**Problem details**
Reproduce the data that follows character for character, but omit its pictures.

**Supplied material**
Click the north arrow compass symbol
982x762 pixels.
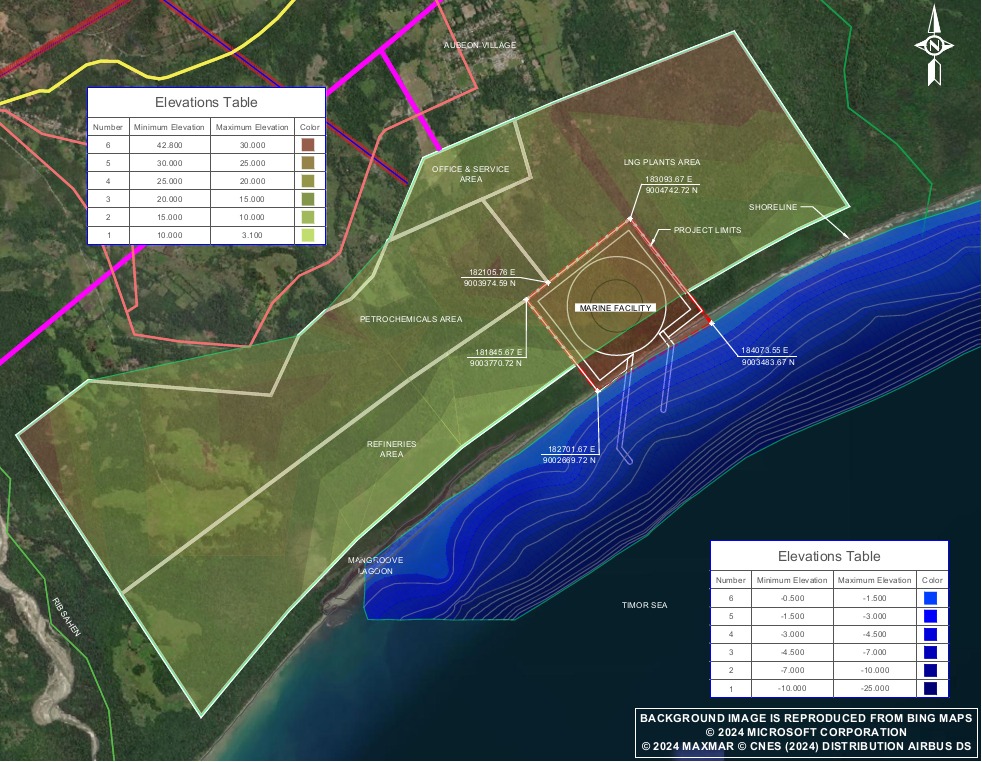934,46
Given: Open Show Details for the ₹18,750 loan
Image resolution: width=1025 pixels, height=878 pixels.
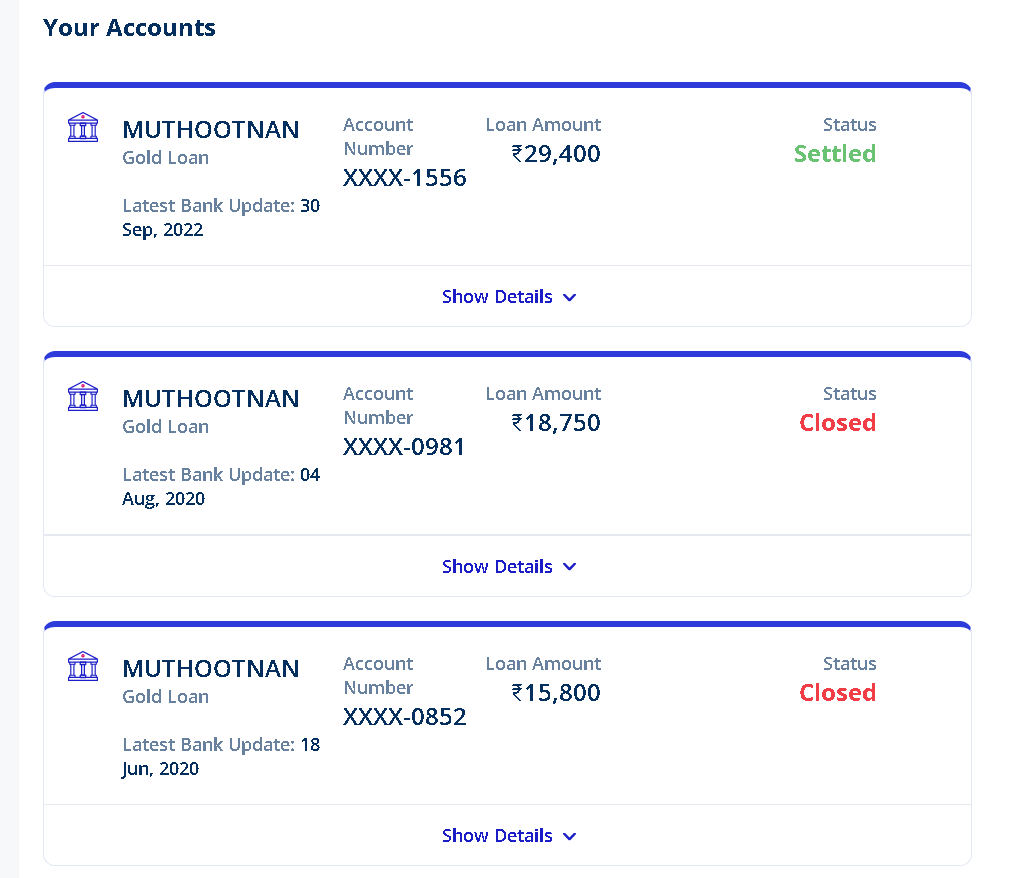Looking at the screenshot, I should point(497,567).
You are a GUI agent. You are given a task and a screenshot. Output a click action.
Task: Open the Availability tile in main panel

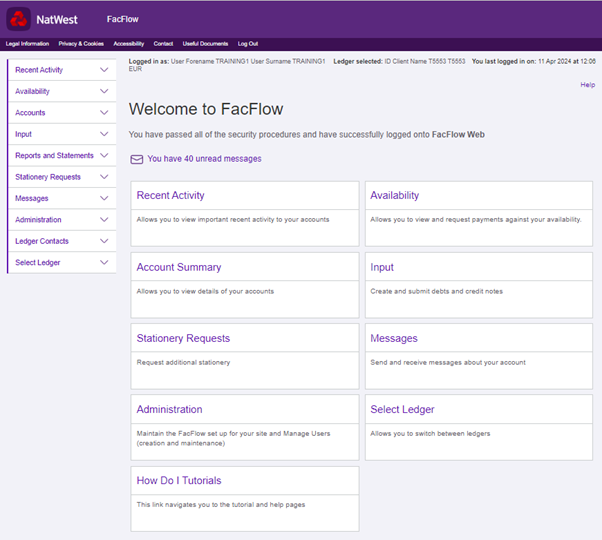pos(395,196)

**Exercise result**
Click the north arrow compass symbol
982x762 pixels.
934,46
Given: Open Show Details for the ₹18,750 loan
Image resolution: width=1025 pixels, height=878 pixels.
Looking at the screenshot, I should point(497,567).
You are a GUI agent. You are given a task and a screenshot. Output a click action.
Task: Open the Availability tile in main panel

pos(395,196)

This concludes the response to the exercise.